The FASB Codification, which is effective for interim and annual periods ending after Sept. 15, 2009, provides a list of all XBRL elements that contain an electronic link to a Codification paragraph. It provides the complete XBRL element names together with all Codification paragraphs referenced by a particular XBRL element.
To ensure that the taxonomy references the authoritative literature in the Codification rather than the superseded legacy literature, XBRL-US announced in August that it had published a taxonomy extension including the Codification references.

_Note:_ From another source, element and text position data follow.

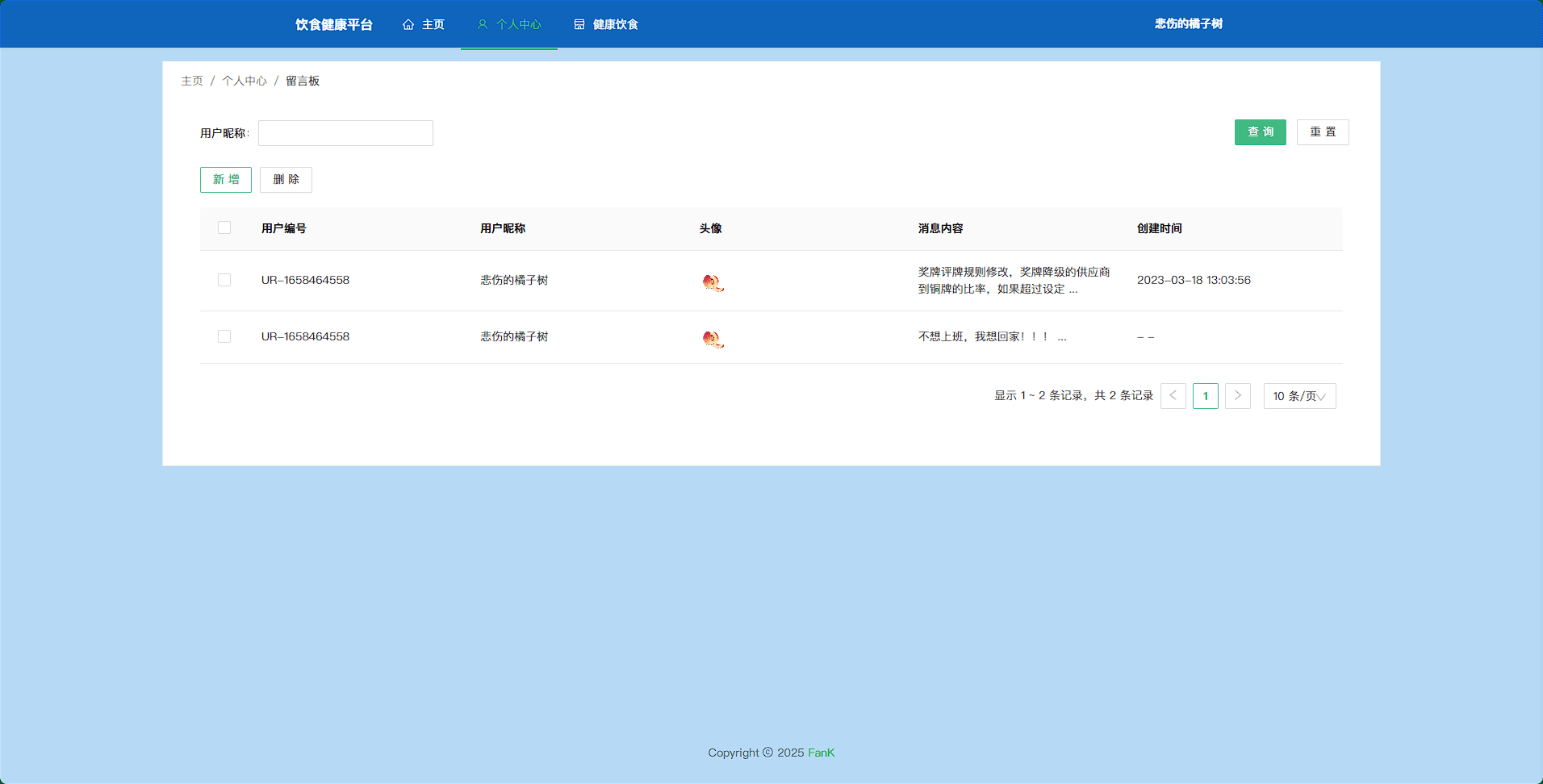Screen dimensions: 1543x784
Task: Click the FanK footer link
Action: (x=821, y=753)
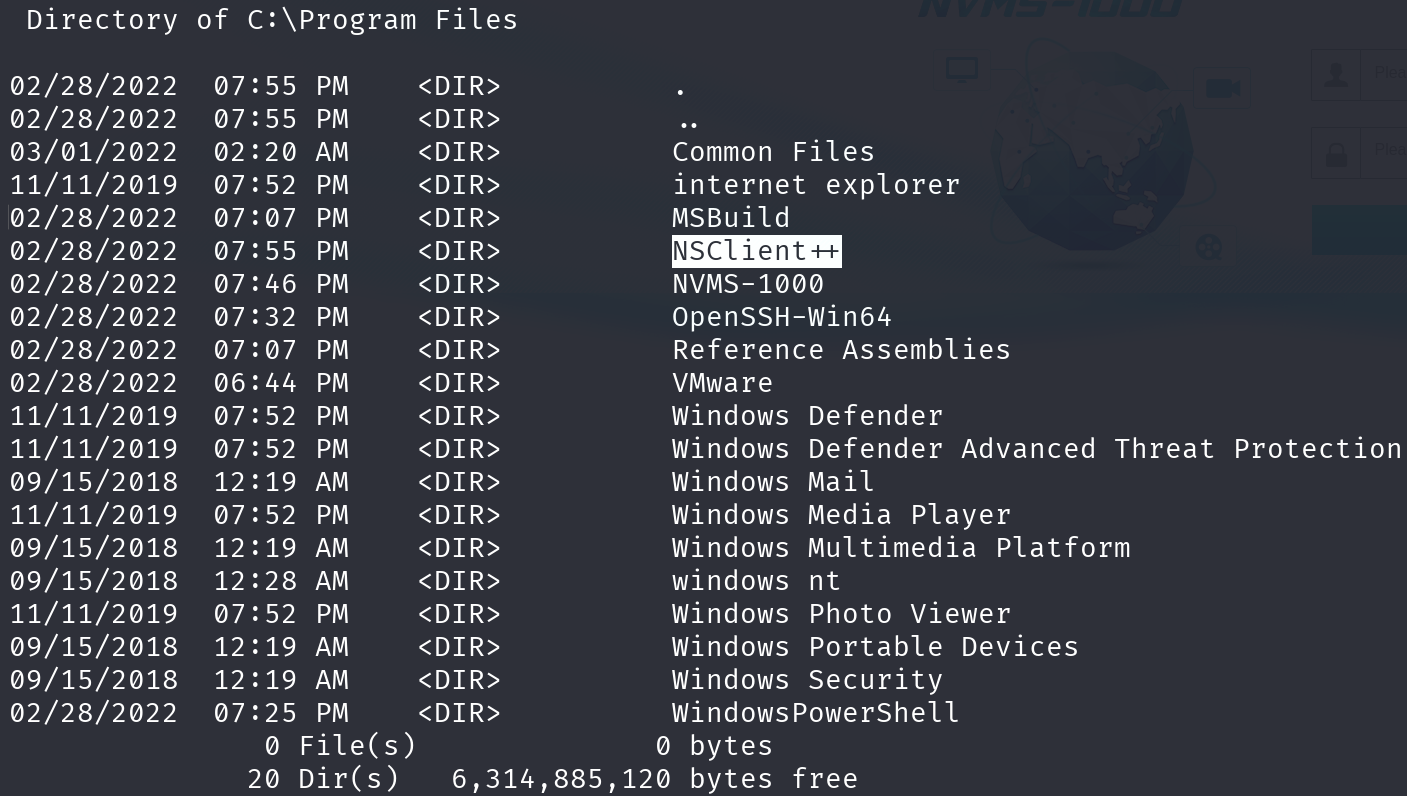Click the 'Directory of C:\Program Files' header
The width and height of the screenshot is (1407, 796).
point(272,20)
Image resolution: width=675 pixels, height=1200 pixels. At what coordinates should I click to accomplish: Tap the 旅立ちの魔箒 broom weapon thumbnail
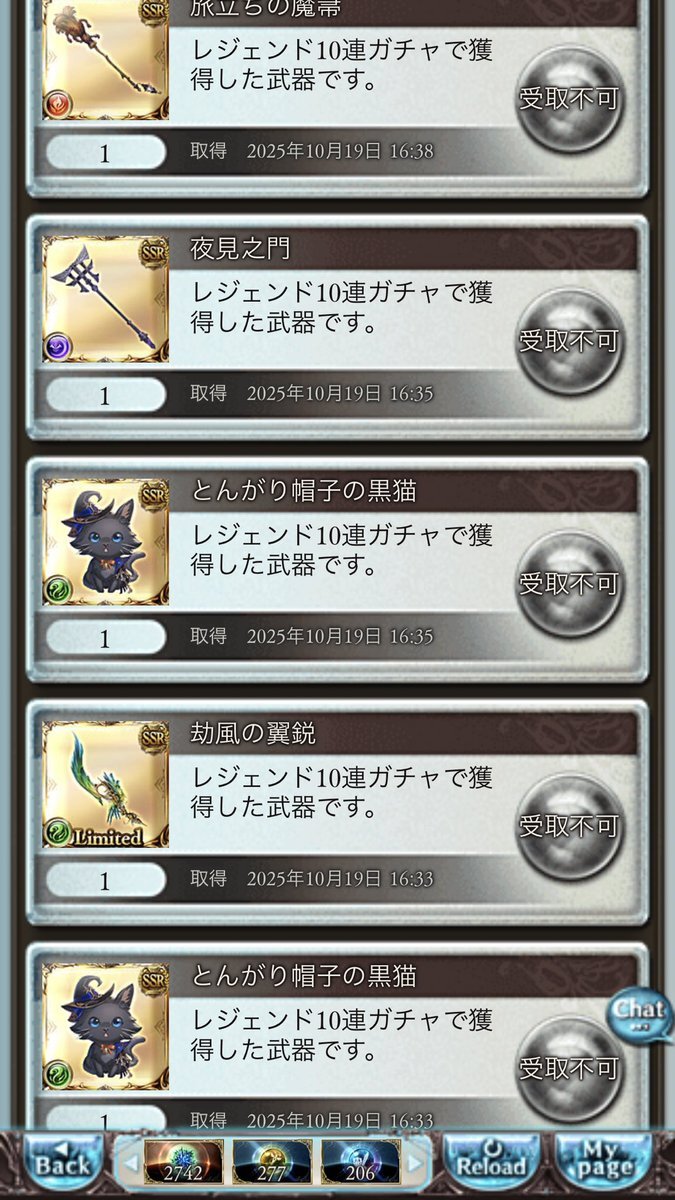105,60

The Codification references include both the text-based Codification reference (in the form of topic, subtopic, section, paragraph, and subparagraph) and an electronic link to the related codification paragraphs.
FASB’s Notice to Constituents (requires login to FASB Codification) provides additional background regarding Codification references and electronic links embedded in the U.S. Financial Reporting Taxonomy.

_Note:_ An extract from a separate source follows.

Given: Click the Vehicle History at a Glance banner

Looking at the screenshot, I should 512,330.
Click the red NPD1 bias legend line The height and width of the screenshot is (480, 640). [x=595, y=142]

The current changes to the FASB Codification follow the SEC’s rule effective April 13, 2009, that requires all public companies to begin providing XBRL versions of their SEC filings over a three-year phase-in period. Approximately 500 of the largest public companies, each with a worldwide public float greater than $5 billion, began filing for interim financial statements with periods ending on or after June 15, 2009.
All other large accelerated filers (with public floats below $5 billion that file under U.S. GAAP) are expected to start filing in XBRL in June 2010. In 2011, all remaining companies using U.S. GAAP and all foreign private issuers that prepare their financial statements in accordance with IFRS as issued by the International Accounting Standards Board will be subject to the same requirements.

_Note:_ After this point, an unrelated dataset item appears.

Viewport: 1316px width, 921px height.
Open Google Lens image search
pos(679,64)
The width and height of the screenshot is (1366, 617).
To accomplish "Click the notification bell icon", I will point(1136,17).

The XBRL data, which the SEC calls “interactive data,” is required to supplement—but not replace—a company’s traditional electronic filing formats (ASCII or HTML) for annual and quarterly reports, transition reports for a change in fiscal year, and reports that contain updated or revised versions of financial statements. Companies also are required to post the XBRL version on their corporate Web site, if they maintain one.
The U.S. GAAP Taxonomy for XBRL was developed by XBRL US—the nonprofit consortium for XML business reporting standards—under contract with the SEC as a digital dictionary containing a comprehensive set of reporting elements that include U.S. GAAP requirements and common reporting practices.